A série histórica mostra a variação no número de candidatos no Estado:

  • 2006: 580 candidatos
  • 2010: 852 candidatos
  • 2014: 1.046 candidatos
  • 2018: 899 candidatos
  • 2022: 1.043 candidatos
  • 2026: 713 candidatos (até o momento)

Reforma eleitoral de 2017 e impactos no cenário

Para o cientista político André Buna, a redução no número de candidaturas não é um fenômeno isolado, mas resultado de mudanças acumuladas no sistema eleitoral e partidário brasileiro, especialmente após a reforma eleitoral de 2017.

Segundo ele, as alterações modificaram a organização dos partidos e passaram a produzir efeitos mais evidentes nas eleições seguintes.

“A gente já vem discutindo essa possibilidade de redução no número de candidaturas desde a reforma que tivemos em 2017”, afirmou.

Um dos fatores apontados é a cláusula de desempenho, que estabelece exigências eleitorais mínimas para que partidos tenham acesso a recursos e estrutura parlamentar.

Federações partidárias reduzem espaço para candidaturas

Outro ponto destacado é a criação das federações partidárias e o fim das coligações nas eleições proporcionais.

Com as federações, dois ou mais partidos passam a atuar de forma conjunta e precisam dividir o limite de candidaturas disponível, diferente do período em que cada legenda podia apresentar sua própria chapa.

“Os partidos federados não podem ter o mesmo número de candidaturas que tinham no período das coligações”, explicou André Buna.

Segundo o cientista político, o modelo reduz a quantidade de concorrentes e também funciona como estratégia de sobrevivência para partidos menores diante das novas exigências eleitorais.

Mais recursos e concentração de investimentos

Outro aspecto analisado é a distribuição dos recursos do Fundo Eleitoral.

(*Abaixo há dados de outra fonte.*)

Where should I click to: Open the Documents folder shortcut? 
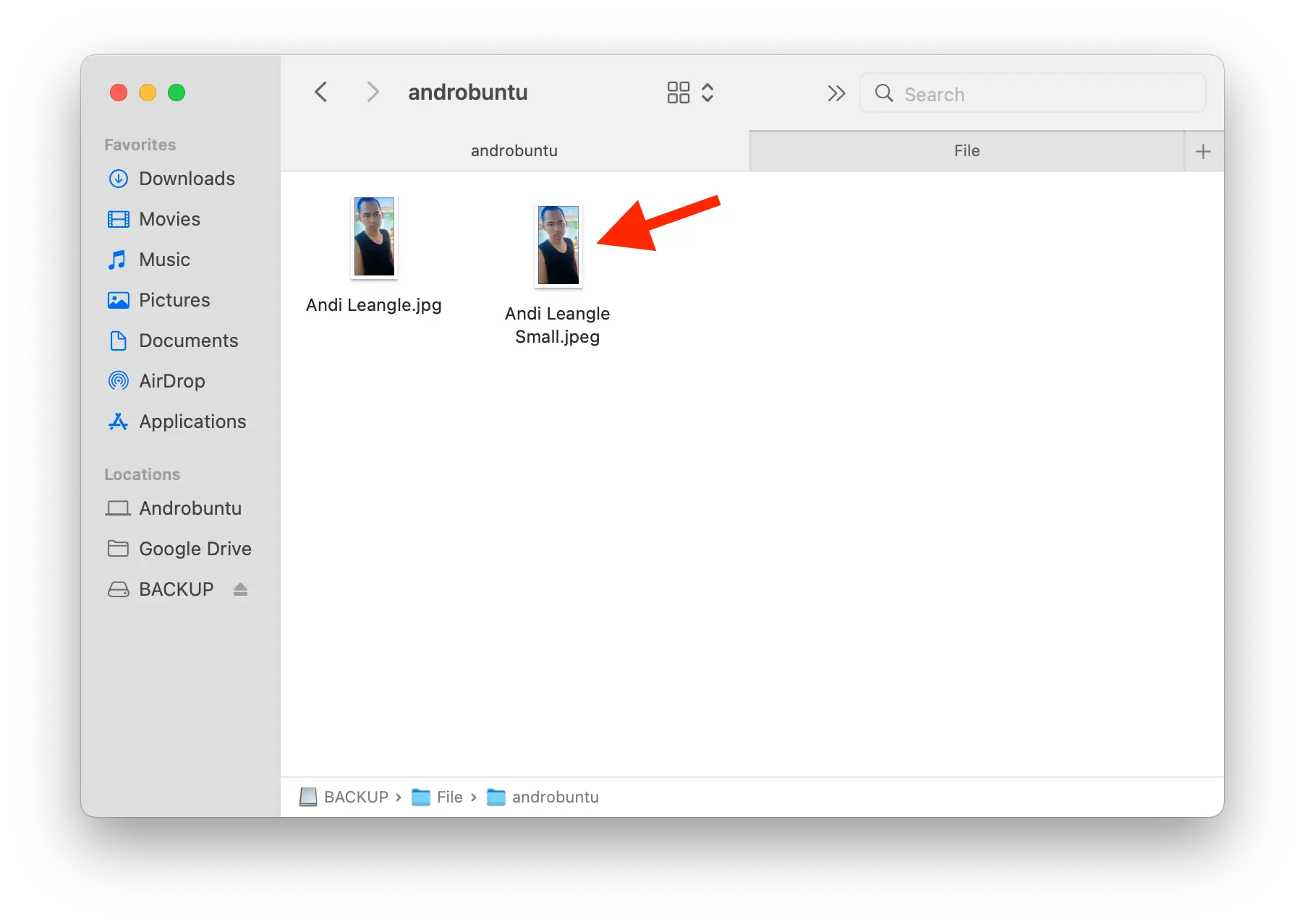(188, 341)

Apesar do aumento do volume de recursos disponíveis para campanhas, Buna aponta que houve maior concentração dos valores em candidaturas consideradas mais competitivas pelos partidos.

“Por mais que tenhamos um volume cada vez maior de recursos disponíveis para a competição eleitoral, existe uma maior concentração desses recursos nas mãos de algumas lideranças partidárias”, avaliou.

Segundo ele, as siglas tendem a priorizar nomes com maior possibilidade de conquistar mandatos, reduzindo espaço financeiro e político para outros candidatos.

Redução de partidos e representatividade

Na avaliação do cientista político, a tendência é de continuidade no enxugamento do número de candidaturas e partidos com representação efetiva.

O processo pode reduzir a fragmentação partidária, mas também pode limitar a diversidade de grupos sociais representados no sistema político.

“A gente deseja, de fato, uma redução do número de partidos. Contudo, quanto maior o número de competidores, maior pode ser a variação da representação dentro de um sistema democrático”, afirmou.

Com 713 candidatos registrados em 2026, o Pará retorna a um patamar que não era observado havia cerca de duas décadas. Para especialistas, os números refletem mudanças estruturais que vêm redesenhando a disputa eleitoral brasileira.